On a dark, haunted night, a Russian Oligarch dares a circle of international chefs to play the samurai game of 100 Candles–where each storyteller tells a terrifying tale of ghosts, demons and unspeakable beings–and prays to survive the challenge.
Inspired by the Japanese Edo period game of Hyakumonogatari Kaidankai, Hungry Ghosts reimagines the classic stories of yokai, yorei, and obake, all tainted with the common thread of food.- Goodreads
If you do not recall, I am a very big fan of Anthony Bourdain. This man meant a lot to me and it still hurts that he is gone.

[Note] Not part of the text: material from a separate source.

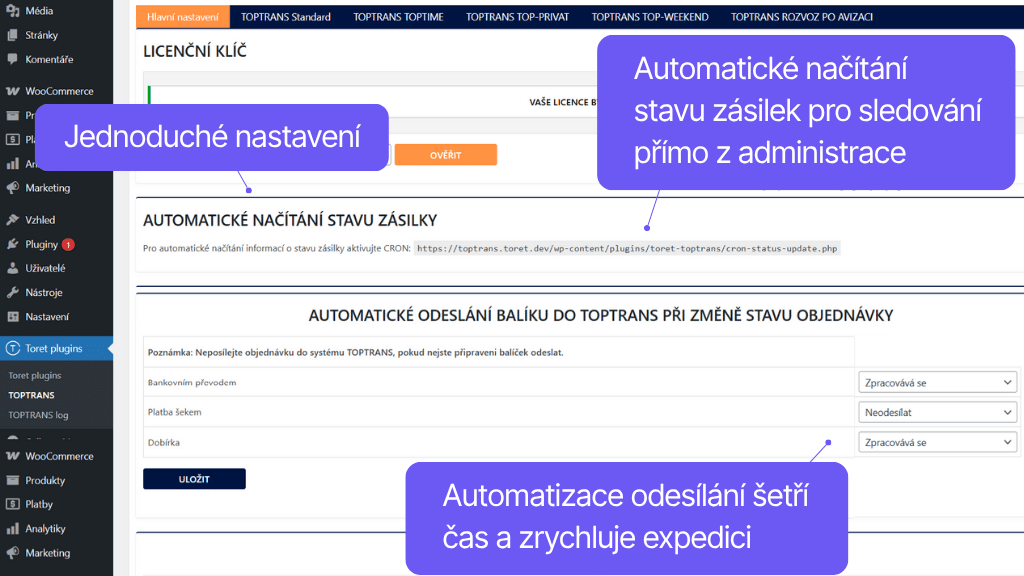Click the Pluginy plug icon
This screenshot has height=576, width=1024.
pos(12,243)
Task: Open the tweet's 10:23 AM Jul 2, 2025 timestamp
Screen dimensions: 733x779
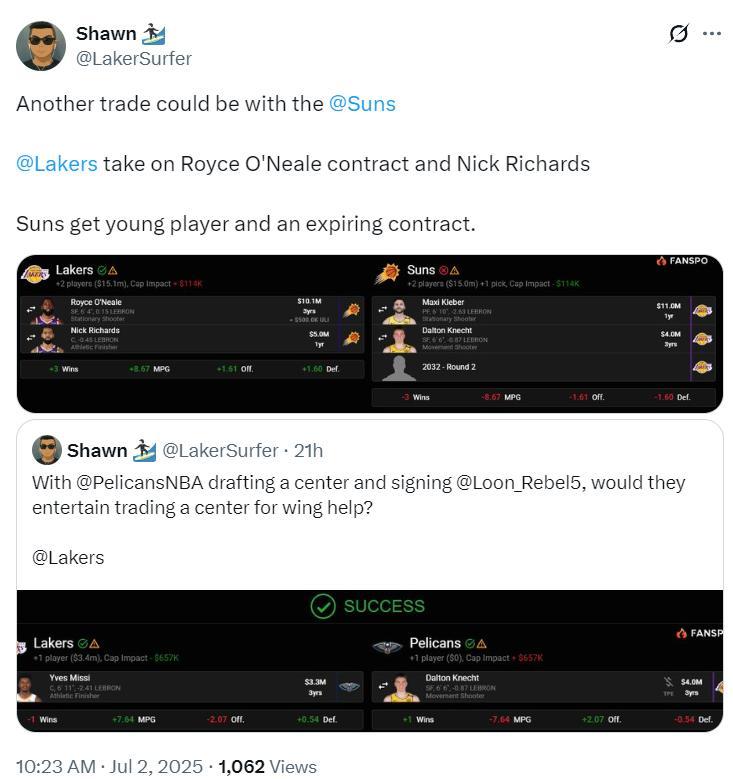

I avoided this book, even though I purchased it and left it on my shelf above my desk so I can see it everyday, I avoided it because I have been distancing myself from Bourdain to not think about his passing. So this review will be tough for me not because I will be bias but because it makes me think of him.
Anyway, I have conflicting feelings about this graphic novel, so let me tell you what I loved about it. The artwork was fantastic. I love love love Japanese inspired art and this graphic novel honored this art style with its colors and very fluid movements. Each illustrator, Sebastian Cabrol, Vanesa Del Rey, Francesco Francavilla, Irene Koh, Leo Manco, Alberto Ponticelli, Paul Pope, and Mateus Santolouco as well as color by Jose Villarrubia, deserve the biggest hype and recognition for the work that they put into this graphic novel. There wasn’t just a passion for art within their works but there was a respect and a appreciation for Japanese art.
What conflicted me about this graphic novel was the story. There wasn’t anything memorable about it. Basically each person has to tell a scary story and look in the mirror to see if they are possessed. Because each story is dark and gets darker, the room is weighed down with evil, therefore opening the door to something slipping in.
Love the concept but the story was not evil nor even remotely scary. Graphic? Yes. Unexpected? At moments. But the stories itself were nothing really memorable. But there was something that really bothered me. All stories had to be related to food. There were two women story tellers and one story can be considered about food if you stretch it but the other story had nothing to do with food (at all).
So it made me wonder. . . why? Why did the women in the book have completely off stories compared to everyone else? Both of their stories touched upon men doing really dumb things. They felt forced compared to the other stories and that bothered me.
Beyond this very noticeable thing and the fact that other than the two women stories none of the other stories contained women, I felt that compared to the artwork the intensity was not there. Its weird to say that the art didn’t match the words but that is really the case. The art offers something sinister or even unexpected where as the story was left rather dry.
They were okay reads but nothing I would say you need to go out and purchase now, which is unfortunate, given my love for Mr. Bourdain.
Overall, this is something to read in between read or if you are stuck in a layover and you happen to see a copy.